Into the Unknown

Narratives are the means by which control is exercised. The powers that be have recognized long ago that when you put shackles on someone, the nature of your relationship becomes clear. The person so enslaved has an obvious enemy to fight and resist and overcome. An obvious story of oppression implicit in their circumstance. But when a person adopts a narrative of their own free will, there is no external enemy. The enemy is within, and the poor soul who has been indoctrinated considers that enemy a friend, and indeed a part of themselves that they will defend. Now if you remove the shackles from this person you have become the enemy. And their immediate impulse will be to get rid of you, and restore the shackles to return to what feels like a familiar and safe environment.

Moreover, when a culture and society forms around the narrative, the social dynamics will shape themselves to protect and preserve the narrative. A person who seeks to leave the narrative, to establish some other way of life, will quickly discover that all of their friends are terrified for them. The world beyond the narrative is chaos, confusion, danger, and ultimately death. Slavery may be uncomfortable but at least we know where our food comes from, and what we need to get it. Escape slavery, and it is just you and the wild.

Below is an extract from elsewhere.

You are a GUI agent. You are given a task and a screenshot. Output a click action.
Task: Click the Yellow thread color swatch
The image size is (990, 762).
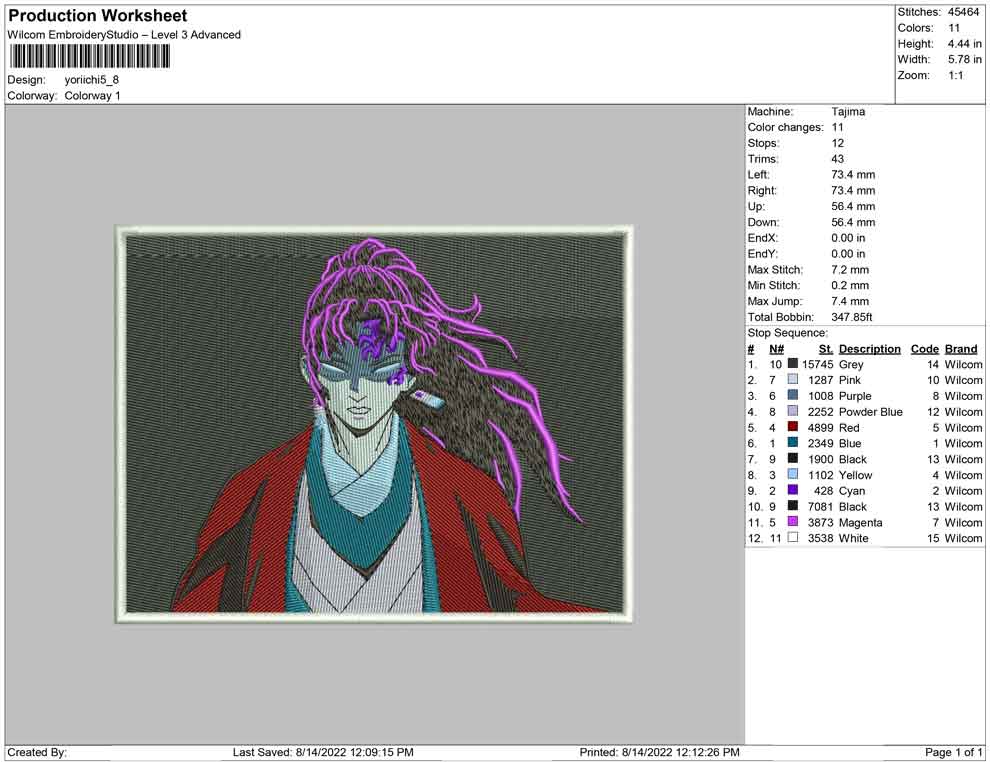(793, 475)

This is in essence, the story of Exodus. In Exodus, when the Israelites are escaping Egypt, they find themselves in the open desert, and all of the behaviors and attitudes that created survival for them within Egyptian culture are now totally useless in this environment. It’s sink or swim, and there are going to be a lot of failures, a lot of discomfort, fear, blame, and yes, deaths occurring while the tribe recreates competence for itself in this new environment.

And the impulse through all of this is going to be to return to Egypt. Return to the recipe you know for food, shelter and safety.

Certainly, if you ask anyone back home what you should do, it will be obvious to them. You should do the things that they never stopped doing. And you are a stupid fool to have gone into the desert to begin with. Everyone knows the desert is death.

But for those of us who have had the impulse to leave the safety of the known civilization, and to ask “What else is there? There must be another way…”, the impulse to do so is coming from our personal experience. From witnessing the way we are treated, the way that others are treated. From a knowing within, that we are more than this. We’re capable of creating a world not governed by fear, but by love, and by an aspiration to serve the highest calling - to build the Earth as a temple and a garden to the God who lives within all things.

It is that aspiration, that vision for more humanity, more compassion, more gentleness and kindness, that brings a person to leave safety and comfort and strike out into the dangers of the unknown.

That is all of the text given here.